--- START LISTING ---

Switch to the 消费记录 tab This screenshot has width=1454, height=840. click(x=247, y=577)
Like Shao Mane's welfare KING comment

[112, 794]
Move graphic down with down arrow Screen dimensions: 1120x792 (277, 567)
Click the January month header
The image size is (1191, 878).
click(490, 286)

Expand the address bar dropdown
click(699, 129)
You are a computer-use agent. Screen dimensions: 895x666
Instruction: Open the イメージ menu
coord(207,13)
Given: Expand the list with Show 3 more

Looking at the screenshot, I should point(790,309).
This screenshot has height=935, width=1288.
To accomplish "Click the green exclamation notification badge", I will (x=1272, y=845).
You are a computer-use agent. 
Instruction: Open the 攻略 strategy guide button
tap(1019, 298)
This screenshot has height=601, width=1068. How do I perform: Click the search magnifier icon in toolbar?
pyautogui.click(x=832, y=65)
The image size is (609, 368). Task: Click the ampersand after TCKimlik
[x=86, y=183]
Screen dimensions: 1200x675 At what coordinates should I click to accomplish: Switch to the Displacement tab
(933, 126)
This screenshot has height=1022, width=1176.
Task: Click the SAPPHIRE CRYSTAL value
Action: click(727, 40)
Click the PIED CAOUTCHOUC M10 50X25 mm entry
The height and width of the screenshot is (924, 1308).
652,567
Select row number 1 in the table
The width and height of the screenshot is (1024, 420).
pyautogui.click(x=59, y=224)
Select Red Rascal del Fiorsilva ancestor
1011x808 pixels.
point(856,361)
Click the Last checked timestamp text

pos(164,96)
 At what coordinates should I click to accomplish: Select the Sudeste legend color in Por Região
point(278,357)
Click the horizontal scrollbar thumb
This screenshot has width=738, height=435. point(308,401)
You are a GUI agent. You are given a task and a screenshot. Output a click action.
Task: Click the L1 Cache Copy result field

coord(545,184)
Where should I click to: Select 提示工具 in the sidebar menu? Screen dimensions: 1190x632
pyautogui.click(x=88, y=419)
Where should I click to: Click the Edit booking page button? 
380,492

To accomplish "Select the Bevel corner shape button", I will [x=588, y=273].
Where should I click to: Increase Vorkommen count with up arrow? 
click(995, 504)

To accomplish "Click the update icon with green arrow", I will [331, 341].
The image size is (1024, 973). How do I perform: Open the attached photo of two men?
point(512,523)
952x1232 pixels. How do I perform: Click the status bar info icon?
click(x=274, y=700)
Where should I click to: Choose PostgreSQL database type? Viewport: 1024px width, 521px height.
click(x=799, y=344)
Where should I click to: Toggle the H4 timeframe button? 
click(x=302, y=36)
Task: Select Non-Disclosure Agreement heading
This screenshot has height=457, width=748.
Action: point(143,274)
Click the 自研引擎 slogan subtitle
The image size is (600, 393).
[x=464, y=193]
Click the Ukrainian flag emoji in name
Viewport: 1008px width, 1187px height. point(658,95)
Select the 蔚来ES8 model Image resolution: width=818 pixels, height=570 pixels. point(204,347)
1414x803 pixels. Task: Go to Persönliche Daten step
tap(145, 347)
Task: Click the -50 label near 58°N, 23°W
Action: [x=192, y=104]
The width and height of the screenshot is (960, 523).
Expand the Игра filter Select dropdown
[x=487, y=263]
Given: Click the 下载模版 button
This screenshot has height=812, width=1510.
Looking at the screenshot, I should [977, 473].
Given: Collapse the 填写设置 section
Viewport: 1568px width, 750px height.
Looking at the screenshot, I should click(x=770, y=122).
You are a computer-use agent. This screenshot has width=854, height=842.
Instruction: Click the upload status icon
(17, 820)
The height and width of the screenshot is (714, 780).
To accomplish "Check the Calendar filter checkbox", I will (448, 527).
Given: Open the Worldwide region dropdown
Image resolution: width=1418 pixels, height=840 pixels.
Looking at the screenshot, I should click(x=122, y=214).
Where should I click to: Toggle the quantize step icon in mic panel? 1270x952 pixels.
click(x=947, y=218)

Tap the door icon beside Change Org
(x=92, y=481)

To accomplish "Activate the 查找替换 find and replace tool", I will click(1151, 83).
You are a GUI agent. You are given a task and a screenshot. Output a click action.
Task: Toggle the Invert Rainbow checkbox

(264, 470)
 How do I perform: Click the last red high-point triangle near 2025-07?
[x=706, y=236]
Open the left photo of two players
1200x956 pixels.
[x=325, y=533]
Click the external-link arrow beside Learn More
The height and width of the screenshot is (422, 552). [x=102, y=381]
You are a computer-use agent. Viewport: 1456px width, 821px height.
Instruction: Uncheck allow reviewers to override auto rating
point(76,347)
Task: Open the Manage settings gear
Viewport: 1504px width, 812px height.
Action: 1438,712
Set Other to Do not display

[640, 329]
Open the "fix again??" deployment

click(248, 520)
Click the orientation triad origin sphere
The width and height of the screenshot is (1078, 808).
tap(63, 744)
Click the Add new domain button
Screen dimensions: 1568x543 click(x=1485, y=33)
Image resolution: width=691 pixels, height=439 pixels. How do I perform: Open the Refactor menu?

--- END LISTING ---

**WHAT YOU NEED TO DO**.
Copy out the entries verbatim, from the first one through the line containing "pos(164,96)", including both ends.

**EXPECTED ANSWER**.
Switch to the 消费记录 tab This screenshot has width=1454, height=840. click(x=247, y=577)
Like Shao Mane's welfare KING comment

[112, 794]
Move graphic down with down arrow Screen dimensions: 1120x792 (277, 567)
Click the January month header
The image size is (1191, 878).
click(490, 286)

Expand the address bar dropdown
click(699, 129)
You are a computer-use agent. Screen dimensions: 895x666
Instruction: Open the イメージ menu
coord(207,13)
Given: Expand the list with Show 3 more

Looking at the screenshot, I should point(790,309).
This screenshot has height=935, width=1288.
To accomplish "Click the green exclamation notification badge", I will (x=1272, y=845).
You are a computer-use agent. 
Instruction: Open the 攻略 strategy guide button
tap(1019, 298)
This screenshot has height=601, width=1068. How do I perform: Click the search magnifier icon in toolbar?
pyautogui.click(x=832, y=65)
The image size is (609, 368). Task: Click the ampersand after TCKimlik
[x=86, y=183]
Screen dimensions: 1200x675 At what coordinates should I click to accomplish: Switch to the Displacement tab
(933, 126)
This screenshot has height=1022, width=1176.
Task: Click the SAPPHIRE CRYSTAL value
Action: click(727, 40)
Click the PIED CAOUTCHOUC M10 50X25 mm entry
The height and width of the screenshot is (924, 1308).
652,567
Select row number 1 in the table
The width and height of the screenshot is (1024, 420).
pyautogui.click(x=59, y=224)
Select Red Rascal del Fiorsilva ancestor
1011x808 pixels.
point(856,361)
Click the Last checked timestamp text

pos(164,96)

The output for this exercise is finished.